Adam Scott says his silky swing was out of sync during his breathtaking first round of the Australian Open at Royal Sydney.

Adam Scott has made the startling confession that he battled swing demons during his breathtaking 10-under-par start to the Australian Open.

In a spectacular opening to his quest to complete Australian golf’s Triple Crown, Scott birdied his first six holes – and last four – to smash the old course record at Royal Sydney by a staggering three shots.

He is three clear of the field and so sublime was the world No.2’s laser-like ball-striking that the longest birdie putt he made was from less than 15 feet.

Scott’s other nine birdies were all accrued from less than six feet and he even thought a magical 59 may have been on the cards.

“It’s an amazing start,” Scott said.

“I remember Greg Norman birdieing the first six holes at Royal Troon in 1989 and that was about as good a start as I can remember.

“Today obviously was very good.”

So good that the Masters champion admitted he toyed with the idea of breaking 60 before cooling off mid-round with eight consecutive pars.

“I wasn’t thinking about it hard but I knew it was a possibility,” Scott said.

“Having birdied the six holes I’d birdied, I felt like all the opportunities were still to come.

“So if I’d kept it going and had a good run around the turn, I felt like it was on for sure.”

Yet, ominously for his pursuers, the perfectionist in Scott also admitted he feared losing control during his eight-hole stretch of pars.

“I can’t sit here and complain about anything but, a bit like last week in the first round, the swing wanders on a couple of shots and it did it again today,” Scott said.

“It’s not quite in the slot. Although I hit a lot of great shots today it’s not as free flowing as the first couple of weeks (of the summer).

“The swing is a bit of hard work for me at the moment.”

In the end, Scott was relieved to post his 62, which demolished the previous course record jointly shared by Chris Gaunt, Matt Goggin, Stephen Dartnall, Ewan Porter and Jason Norris all recorded at the 2008 Australian Open.

“I was really happy to finish the round off with four birdies because I felt like I’d created such a great opportunity to have a really low round out here and didn’t want to waste it,” he said.

Three in front of little-known Canadian Ryan Yip and American John Young Kim and four ahead of countryman David McKenzie, Scott is on track to add the Open title to his victories at the Australian Masters and Australian PGA.

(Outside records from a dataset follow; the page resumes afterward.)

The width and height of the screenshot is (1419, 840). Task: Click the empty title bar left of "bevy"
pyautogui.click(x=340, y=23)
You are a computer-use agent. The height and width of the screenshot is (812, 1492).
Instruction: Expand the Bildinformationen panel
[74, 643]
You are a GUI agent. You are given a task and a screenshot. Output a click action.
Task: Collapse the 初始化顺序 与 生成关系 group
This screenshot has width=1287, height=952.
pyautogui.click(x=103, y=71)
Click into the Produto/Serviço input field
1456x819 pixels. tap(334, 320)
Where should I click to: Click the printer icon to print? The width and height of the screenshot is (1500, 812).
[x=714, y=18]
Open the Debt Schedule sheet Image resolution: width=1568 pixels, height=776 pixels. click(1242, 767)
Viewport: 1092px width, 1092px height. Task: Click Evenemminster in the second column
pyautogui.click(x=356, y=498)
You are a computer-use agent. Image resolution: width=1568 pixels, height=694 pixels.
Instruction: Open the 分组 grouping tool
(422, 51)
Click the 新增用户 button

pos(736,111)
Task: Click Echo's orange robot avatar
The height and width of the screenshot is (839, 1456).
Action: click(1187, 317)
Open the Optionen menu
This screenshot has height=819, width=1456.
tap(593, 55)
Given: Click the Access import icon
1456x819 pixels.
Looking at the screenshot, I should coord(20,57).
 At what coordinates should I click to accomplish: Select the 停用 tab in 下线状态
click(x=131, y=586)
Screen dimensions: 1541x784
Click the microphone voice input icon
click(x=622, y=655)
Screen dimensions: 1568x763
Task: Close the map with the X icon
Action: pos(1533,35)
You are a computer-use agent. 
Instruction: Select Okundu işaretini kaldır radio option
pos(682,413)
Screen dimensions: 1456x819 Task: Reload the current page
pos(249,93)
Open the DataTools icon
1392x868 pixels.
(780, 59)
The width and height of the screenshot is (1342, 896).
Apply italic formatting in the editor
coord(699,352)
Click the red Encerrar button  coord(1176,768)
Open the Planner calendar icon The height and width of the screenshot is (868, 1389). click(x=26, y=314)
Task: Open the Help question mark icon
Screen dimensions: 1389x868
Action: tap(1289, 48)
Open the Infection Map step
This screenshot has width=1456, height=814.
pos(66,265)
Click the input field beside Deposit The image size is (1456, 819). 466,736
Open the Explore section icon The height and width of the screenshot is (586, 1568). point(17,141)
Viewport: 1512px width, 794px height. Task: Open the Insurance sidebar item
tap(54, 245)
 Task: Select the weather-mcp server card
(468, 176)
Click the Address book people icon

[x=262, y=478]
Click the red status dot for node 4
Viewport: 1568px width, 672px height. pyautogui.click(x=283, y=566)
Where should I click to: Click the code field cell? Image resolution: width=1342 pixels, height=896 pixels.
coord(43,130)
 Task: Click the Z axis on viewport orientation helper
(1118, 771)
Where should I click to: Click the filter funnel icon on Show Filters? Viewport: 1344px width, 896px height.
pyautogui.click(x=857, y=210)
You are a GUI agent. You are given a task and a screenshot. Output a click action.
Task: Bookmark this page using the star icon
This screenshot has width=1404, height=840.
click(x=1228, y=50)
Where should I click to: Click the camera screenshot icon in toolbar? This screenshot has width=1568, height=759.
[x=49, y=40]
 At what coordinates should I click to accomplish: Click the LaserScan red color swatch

Two-time champion Aaron Baddeley is a further shot back in a four-way share of fifth place after carding a five-under 67, while former world No.1 Rory McIlroy birdied the last for a 69 and will enjoy the much easier morning conditions for his second round on Friday.

Jason Day signed off for a 70 playing alongside Scott, his World Cup-winning teammate from last week.

Day said he was in awe of Scott’s dazzling display.

“You’re just watching the show really,” he said.

“That’s how the best players in the world play and I got to witness it today and it was special.

“That’s something that I’m going to remember for a long time.”